-- Opening Marker --

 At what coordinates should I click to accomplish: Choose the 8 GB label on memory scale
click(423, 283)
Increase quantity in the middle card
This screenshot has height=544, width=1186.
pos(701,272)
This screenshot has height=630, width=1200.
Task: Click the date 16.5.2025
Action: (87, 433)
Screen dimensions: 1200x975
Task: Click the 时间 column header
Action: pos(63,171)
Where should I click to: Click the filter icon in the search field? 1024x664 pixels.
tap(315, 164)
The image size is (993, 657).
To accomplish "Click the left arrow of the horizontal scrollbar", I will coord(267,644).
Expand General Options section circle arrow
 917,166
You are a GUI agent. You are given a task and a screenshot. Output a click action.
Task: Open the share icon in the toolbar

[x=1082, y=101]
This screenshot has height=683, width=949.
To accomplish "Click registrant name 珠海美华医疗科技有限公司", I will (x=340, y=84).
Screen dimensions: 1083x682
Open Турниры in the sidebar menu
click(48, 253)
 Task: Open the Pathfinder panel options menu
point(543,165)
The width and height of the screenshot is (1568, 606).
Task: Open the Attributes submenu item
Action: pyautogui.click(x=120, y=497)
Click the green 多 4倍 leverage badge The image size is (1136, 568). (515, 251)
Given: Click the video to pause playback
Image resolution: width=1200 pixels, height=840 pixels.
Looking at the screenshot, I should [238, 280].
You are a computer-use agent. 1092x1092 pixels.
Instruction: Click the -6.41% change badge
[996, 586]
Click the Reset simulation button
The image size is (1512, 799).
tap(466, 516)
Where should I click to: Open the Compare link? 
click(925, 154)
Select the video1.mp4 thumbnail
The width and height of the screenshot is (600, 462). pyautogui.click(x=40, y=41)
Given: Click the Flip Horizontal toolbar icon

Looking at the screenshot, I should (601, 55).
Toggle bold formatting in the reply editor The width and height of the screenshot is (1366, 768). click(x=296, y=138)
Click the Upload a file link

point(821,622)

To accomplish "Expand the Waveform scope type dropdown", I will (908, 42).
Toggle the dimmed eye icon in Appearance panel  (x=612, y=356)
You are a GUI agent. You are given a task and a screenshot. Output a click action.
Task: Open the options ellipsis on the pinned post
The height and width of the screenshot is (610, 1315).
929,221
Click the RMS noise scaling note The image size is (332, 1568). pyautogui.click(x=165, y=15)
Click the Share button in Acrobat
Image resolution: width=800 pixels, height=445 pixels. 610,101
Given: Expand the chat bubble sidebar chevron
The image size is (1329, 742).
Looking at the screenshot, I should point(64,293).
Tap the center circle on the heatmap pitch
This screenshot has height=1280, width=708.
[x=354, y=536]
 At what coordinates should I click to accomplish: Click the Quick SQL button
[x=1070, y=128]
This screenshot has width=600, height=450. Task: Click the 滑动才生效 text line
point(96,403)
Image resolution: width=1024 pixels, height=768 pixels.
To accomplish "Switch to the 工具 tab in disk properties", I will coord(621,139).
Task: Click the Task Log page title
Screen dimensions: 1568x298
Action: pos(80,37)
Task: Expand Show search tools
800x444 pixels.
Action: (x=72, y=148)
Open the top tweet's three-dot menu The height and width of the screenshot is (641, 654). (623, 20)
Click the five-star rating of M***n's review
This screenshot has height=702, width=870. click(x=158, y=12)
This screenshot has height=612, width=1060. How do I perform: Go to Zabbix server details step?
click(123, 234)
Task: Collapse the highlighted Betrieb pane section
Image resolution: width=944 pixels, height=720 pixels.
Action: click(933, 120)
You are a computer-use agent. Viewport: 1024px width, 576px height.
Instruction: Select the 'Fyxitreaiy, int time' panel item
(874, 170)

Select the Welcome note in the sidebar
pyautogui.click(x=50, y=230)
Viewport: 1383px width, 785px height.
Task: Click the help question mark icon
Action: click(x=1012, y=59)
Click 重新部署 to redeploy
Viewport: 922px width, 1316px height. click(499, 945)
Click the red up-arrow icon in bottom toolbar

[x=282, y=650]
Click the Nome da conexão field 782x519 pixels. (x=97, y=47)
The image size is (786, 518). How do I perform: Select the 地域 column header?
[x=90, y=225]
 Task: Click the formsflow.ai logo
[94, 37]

-- Closing Marker --

- Exercise details
Repeat each line above exactly as written.

- Result of the exercise
 At what coordinates should I click to accomplish: Choose the 8 GB label on memory scale
click(423, 283)
Increase quantity in the middle card
This screenshot has height=544, width=1186.
pos(701,272)
This screenshot has height=630, width=1200.
Task: Click the date 16.5.2025
Action: (87, 433)
Screen dimensions: 1200x975
Task: Click the 时间 column header
Action: pos(63,171)
Where should I click to: Click the filter icon in the search field? 1024x664 pixels.
tap(315, 164)
The image size is (993, 657).
To accomplish "Click the left arrow of the horizontal scrollbar", I will coord(267,644).
Expand General Options section circle arrow
 917,166
You are a GUI agent. You are given a task and a screenshot. Output a click action.
Task: Open the share icon in the toolbar

[x=1082, y=101]
This screenshot has height=683, width=949.
To accomplish "Click registrant name 珠海美华医疗科技有限公司", I will (x=340, y=84).
Screen dimensions: 1083x682
Open Турниры in the sidebar menu
click(48, 253)
 Task: Open the Pathfinder panel options menu
point(543,165)
The width and height of the screenshot is (1568, 606).
Task: Open the Attributes submenu item
Action: pyautogui.click(x=120, y=497)
Click the green 多 4倍 leverage badge The image size is (1136, 568). (515, 251)
Given: Click the video to pause playback
Image resolution: width=1200 pixels, height=840 pixels.
Looking at the screenshot, I should [238, 280].
You are a computer-use agent. 1092x1092 pixels.
Instruction: Click the -6.41% change badge
[996, 586]
Click the Reset simulation button
The image size is (1512, 799).
tap(466, 516)
Where should I click to: Open the Compare link? 
click(925, 154)
Select the video1.mp4 thumbnail
The width and height of the screenshot is (600, 462). pyautogui.click(x=40, y=41)
Given: Click the Flip Horizontal toolbar icon

Looking at the screenshot, I should (601, 55).
Toggle bold formatting in the reply editor The width and height of the screenshot is (1366, 768). click(x=296, y=138)
Click the Upload a file link

point(821,622)

To accomplish "Expand the Waveform scope type dropdown", I will (908, 42).
Toggle the dimmed eye icon in Appearance panel  (x=612, y=356)
You are a GUI agent. You are given a task and a screenshot. Output a click action.
Task: Open the options ellipsis on the pinned post
The height and width of the screenshot is (610, 1315).
929,221
Click the RMS noise scaling note The image size is (332, 1568). pyautogui.click(x=165, y=15)
Click the Share button in Acrobat
Image resolution: width=800 pixels, height=445 pixels. 610,101
Given: Expand the chat bubble sidebar chevron
The image size is (1329, 742).
Looking at the screenshot, I should point(64,293).
Tap the center circle on the heatmap pitch
This screenshot has height=1280, width=708.
[x=354, y=536]
 At what coordinates should I click to accomplish: Click the Quick SQL button
[x=1070, y=128]
This screenshot has width=600, height=450. Task: Click the 滑动才生效 text line
point(96,403)
Image resolution: width=1024 pixels, height=768 pixels.
To accomplish "Switch to the 工具 tab in disk properties", I will coord(621,139).
Task: Click the Task Log page title
Screen dimensions: 1568x298
Action: pos(80,37)
Task: Expand Show search tools
800x444 pixels.
Action: (x=72, y=148)
Open the top tweet's three-dot menu The height and width of the screenshot is (641, 654). (623, 20)
Click the five-star rating of M***n's review
This screenshot has height=702, width=870. click(x=158, y=12)
This screenshot has height=612, width=1060. How do I perform: Go to Zabbix server details step?
click(123, 234)
Task: Collapse the highlighted Betrieb pane section
Image resolution: width=944 pixels, height=720 pixels.
Action: click(933, 120)
You are a computer-use agent. Viewport: 1024px width, 576px height.
Instruction: Select the 'Fyxitreaiy, int time' panel item
(874, 170)

Select the Welcome note in the sidebar
pyautogui.click(x=50, y=230)
Viewport: 1383px width, 785px height.
Task: Click the help question mark icon
Action: click(x=1012, y=59)
Click 重新部署 to redeploy
Viewport: 922px width, 1316px height. click(499, 945)
Click the red up-arrow icon in bottom toolbar

[x=282, y=650]
Click the Nome da conexão field 782x519 pixels. (x=97, y=47)
The image size is (786, 518). How do I perform: Select the 地域 column header?
[x=90, y=225]
 Task: Click the formsflow.ai logo
[94, 37]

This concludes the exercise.